The Court of Appeal has rejected a challenge that the time limit for bringing an administrative review only starts when a decision is physically received by an applicant. The appellant in R (Hasan) v Secretary of State for the Home Department  EWCA Civ 389 tried to argue that the words “receipt by the Applicant of the notice of the eligible decision” in paragraph 34R(1) of the Immigration Rules should be interpreted as actual physical receipt into the applicant’s possession.
All of this came about because Mr Hasan had provided a correspondence address at his university, which the decision was sent to. At the time he was living at another address but told the Home Office that this was not his correspondence address.
Under the rules in force at the time of the decision, the refusal letter was deemed to have been received the second working day after posting. Mr Hasan denied ever receiving the letter until the Home Office wrote to him again a few weeks later. It was at that point that he applied out of time for administrative review.
The Court of Appeal held that if Mr Hasan’s argument was correct, the Secretary of State would never know when the time limit for bringing an administrative review had come to an end. That would defeat the whole purpose of the tight 14-day time limit for making an administrative review application. Instead, the Court of Appeal held that the rules should be interpreted
as including not only actual, physical receipt, but also receipt at the applicant’s correspondence address. Any other interpretation of the rule would be completely unworkable.

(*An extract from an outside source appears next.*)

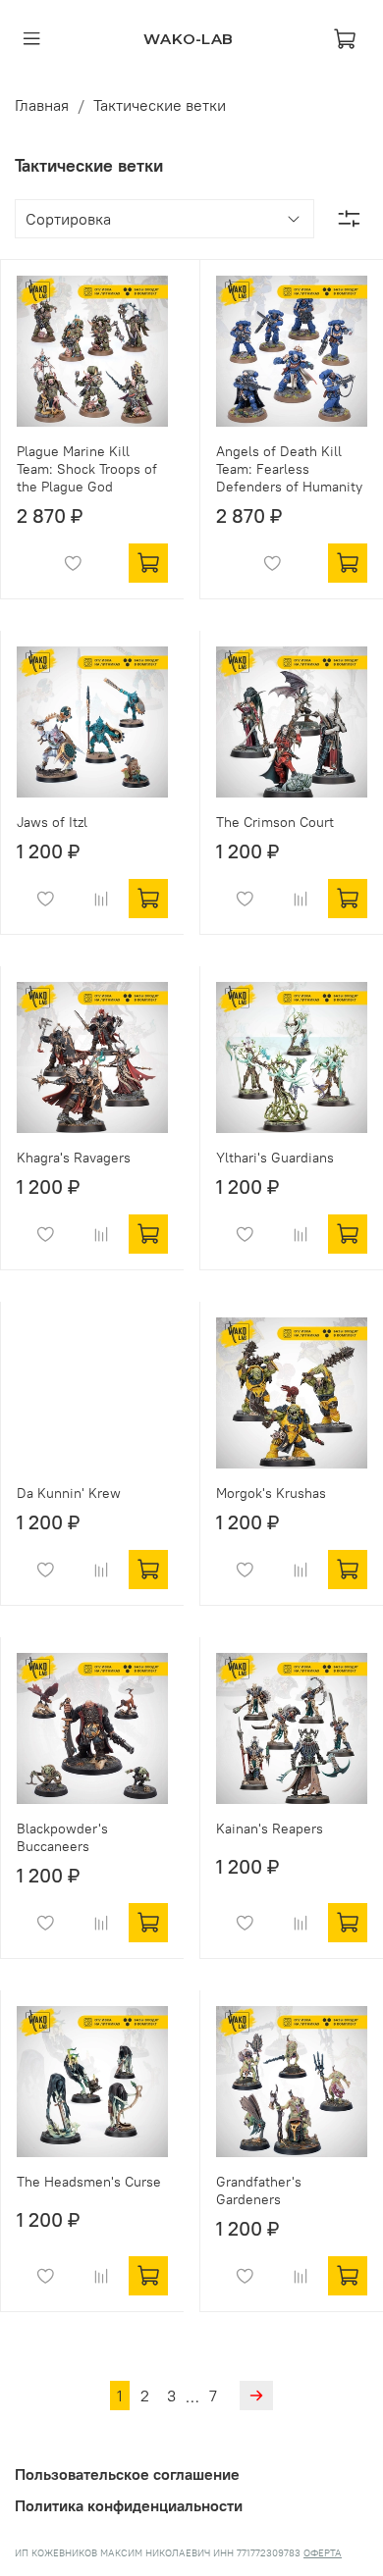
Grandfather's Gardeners (258, 2190)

The Court of Appeal held that there was no difficulty with adopting this strict interpretation because paragraph 34R(2) provided a discretion to accept the application late if it would be “unjust”. If an application was made out of time, she Secretary of State had an obligation to consider the exercise of his discretion.
A late application for administrative review means a person’s section 3C leave has already come to an end. That can have devastating consequences in that a person will lose the ability to work and, importantly, it can mean a break in continuous residence which might make a person ineligible for indefinite leave to remain. It may also mean that plans to make a fresh application are no longer possible.
A practical tip: if your client agrees, try and use your own office’s address for the purposes of correspondence with the immigration authorities.